§ THE PROBLEM: Transcribe the entries exactly as they stand below, passing over any picture.

[Stored data]

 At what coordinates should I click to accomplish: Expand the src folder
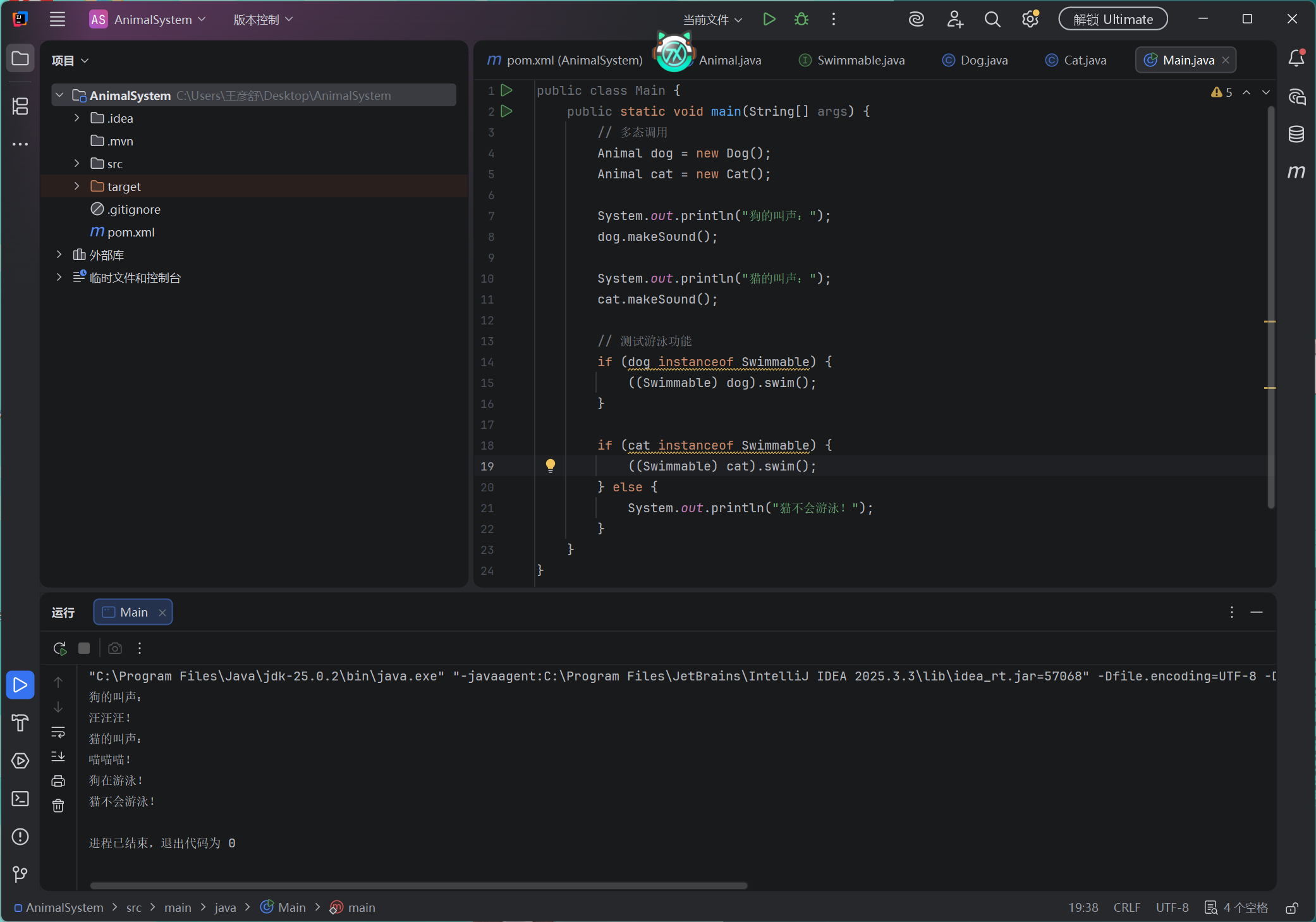(77, 164)
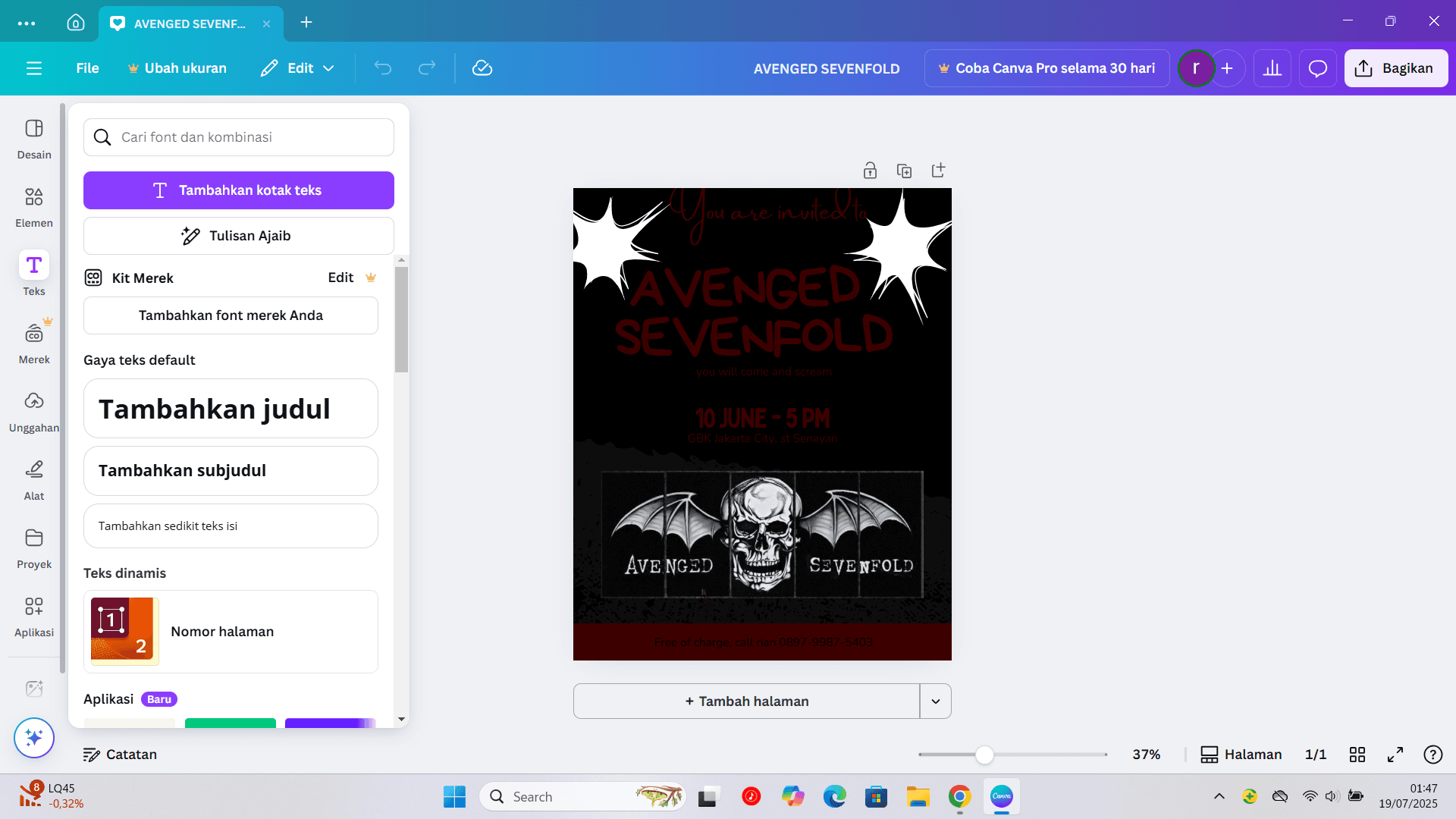1456x819 pixels.
Task: Click the lock page icon above canvas
Action: [870, 171]
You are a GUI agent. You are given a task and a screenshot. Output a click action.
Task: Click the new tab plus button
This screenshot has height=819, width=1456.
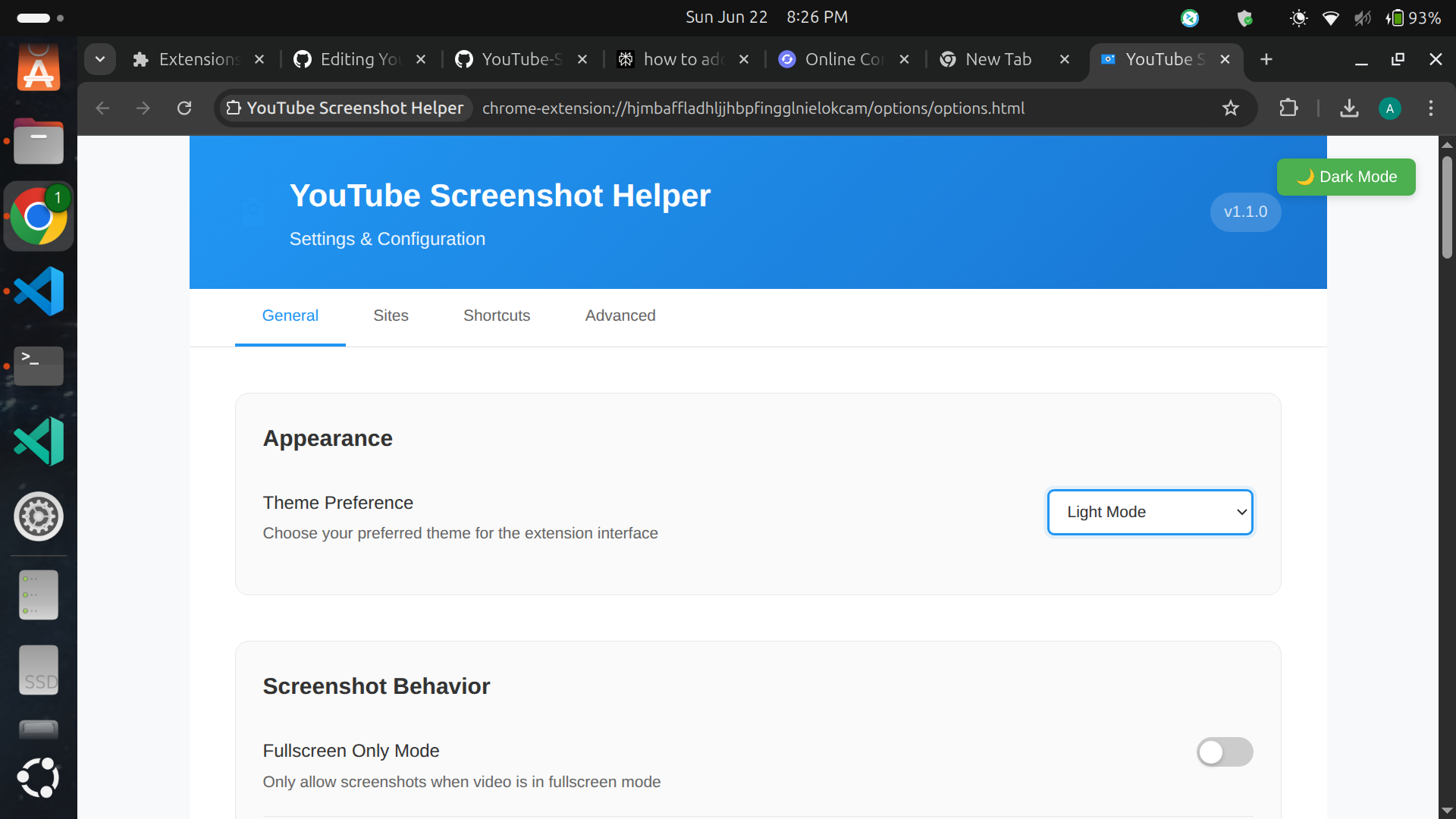tap(1266, 59)
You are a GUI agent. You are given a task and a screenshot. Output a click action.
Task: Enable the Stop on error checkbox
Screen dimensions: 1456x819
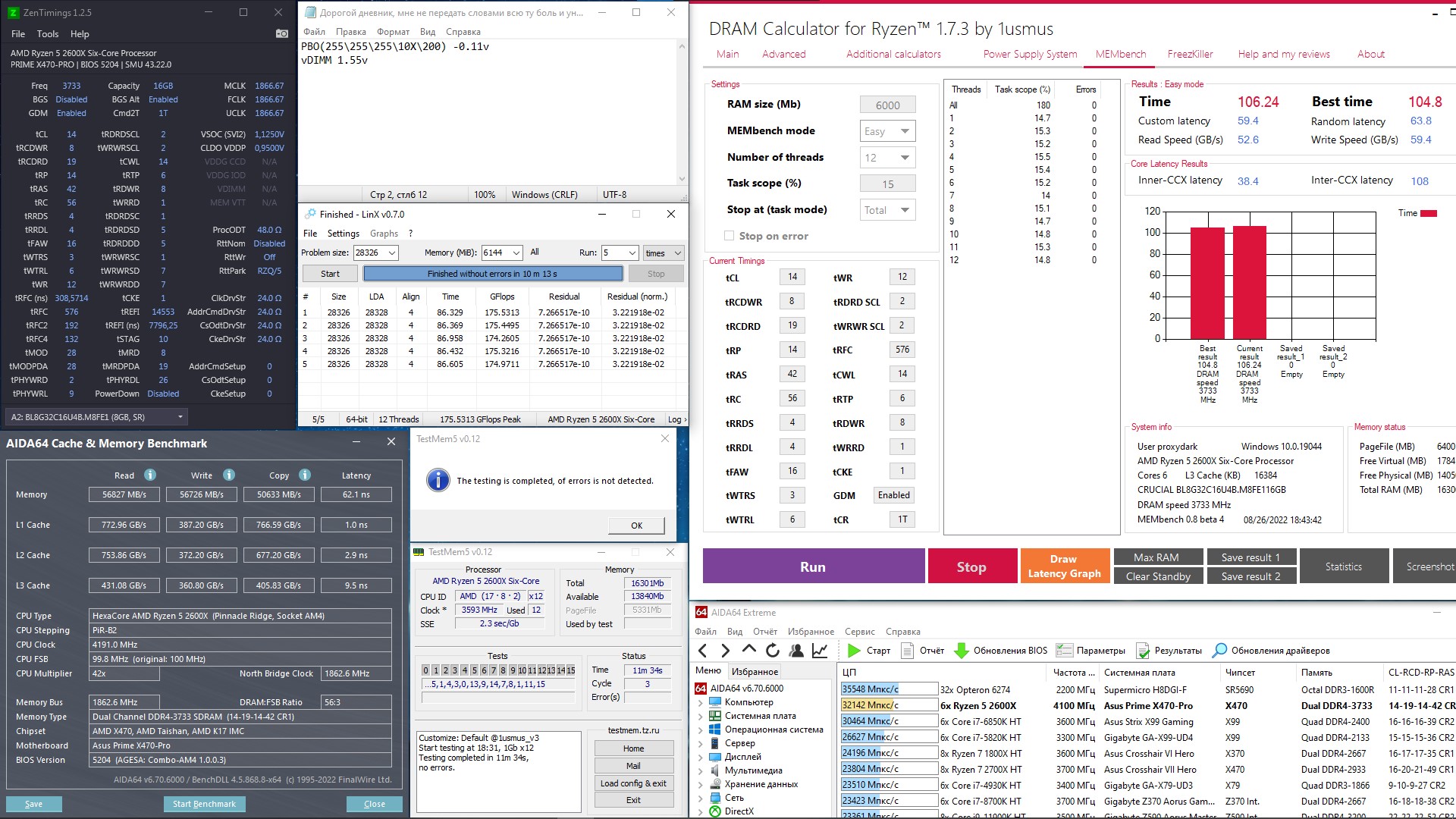click(729, 236)
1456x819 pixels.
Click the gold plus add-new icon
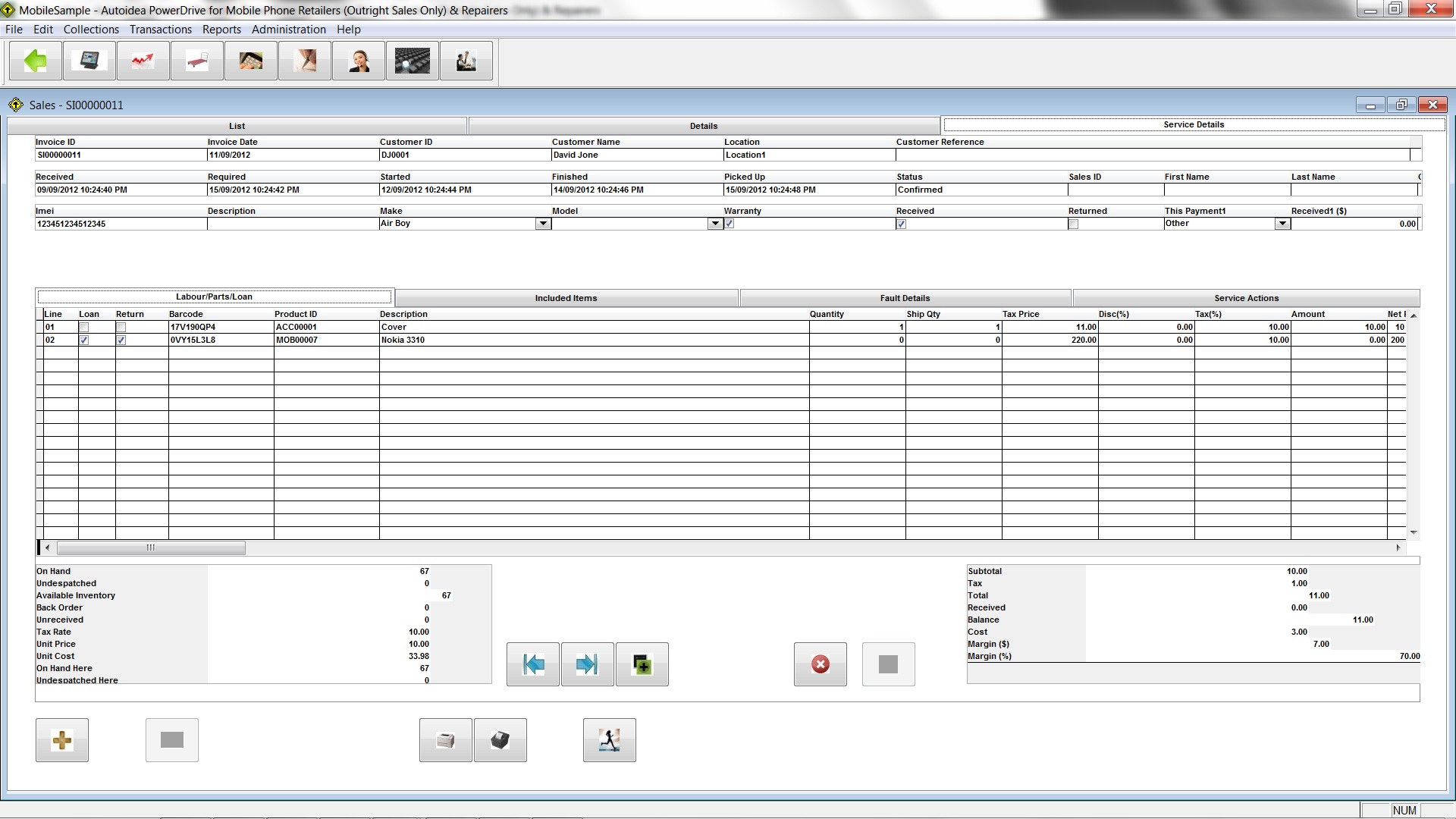tap(62, 740)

§ EXERCISE ANSWER:
 At what coordinates should I click to accomplish: Expand the src folder
(77, 164)
1456x819 pixels.
Task: Click the lock page icon above canvas
Action: [870, 171]
You are a GUI agent. You are given a task and a screenshot. Output a click action.
Task: Click the new tab plus button
This screenshot has height=819, width=1456.
tap(1266, 59)
You are a GUI agent. You are given a task and a screenshot. Output a click action.
Task: Enable the Stop on error checkbox
Screen dimensions: 1456x819
click(729, 236)
1456x819 pixels.
Click the gold plus add-new icon
tap(62, 740)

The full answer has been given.